I can only recall one. After that I used computers. Wrote my first subsector program in Atari Basic in early 1980's.l:devil:
I can only recall one. After that I used computers. Wrote my first subsector program in Atari Basic in early 1980's.l:devil:
How are you determining the timeline of any of this?
Long ago I created a full Sector. All by hand. It was a lot of work. It took a lot of time. It was sort of fun as a meta-game exercise.
However, ultimately, it was not really useful. The time would have been better spent completely detailing all of the planets and moons in a single system and then doing the same for the systems within J2 of there. That would have given me a more in-depth local space in which to place a wide variety of different adventures that allowed characters to return to familiar places and meet people they knew while exploring places that they had never been to.

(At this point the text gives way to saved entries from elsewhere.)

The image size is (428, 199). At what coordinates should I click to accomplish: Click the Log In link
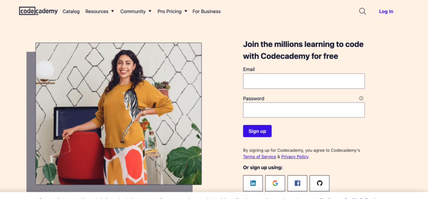[386, 12]
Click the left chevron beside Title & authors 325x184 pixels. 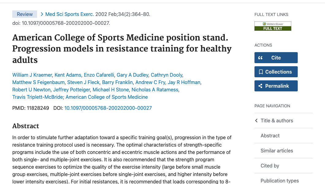(256, 121)
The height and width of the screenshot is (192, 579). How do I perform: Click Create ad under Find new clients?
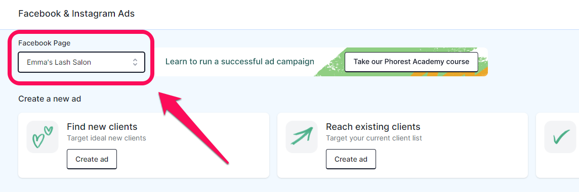(92, 159)
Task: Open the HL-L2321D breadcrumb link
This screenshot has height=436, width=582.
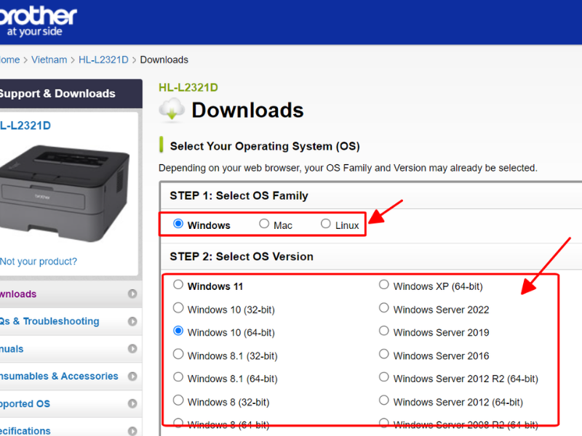Action: click(103, 60)
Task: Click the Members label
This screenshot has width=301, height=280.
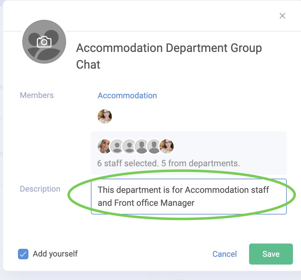Action: [x=36, y=95]
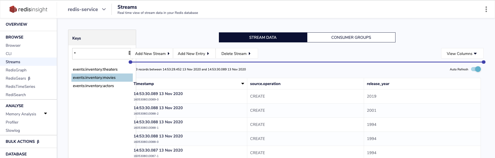Click the Timestamp column sort arrow
The height and width of the screenshot is (158, 495).
coord(243,84)
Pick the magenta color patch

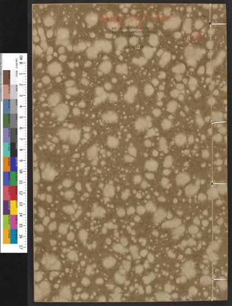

A full sector is typically just a string of numbers for systems that are mostly irrelevant to any story unfolding for the players. Even those that they visit are often little more than a layover at an airport while waiting for your next flight. When you never leave the airport, all cities start to look alike. When you hop from starport to starport, all worlds start to look alike.
Just my 2 cents (in 1984 dollars).
Trouble is computers just roll the dice for you - you still need to put in the creativity to explain the numbers.
Anyway, how many subsectors have you created, by hand, from scratch, starting from a completely and totally blank subsector grid?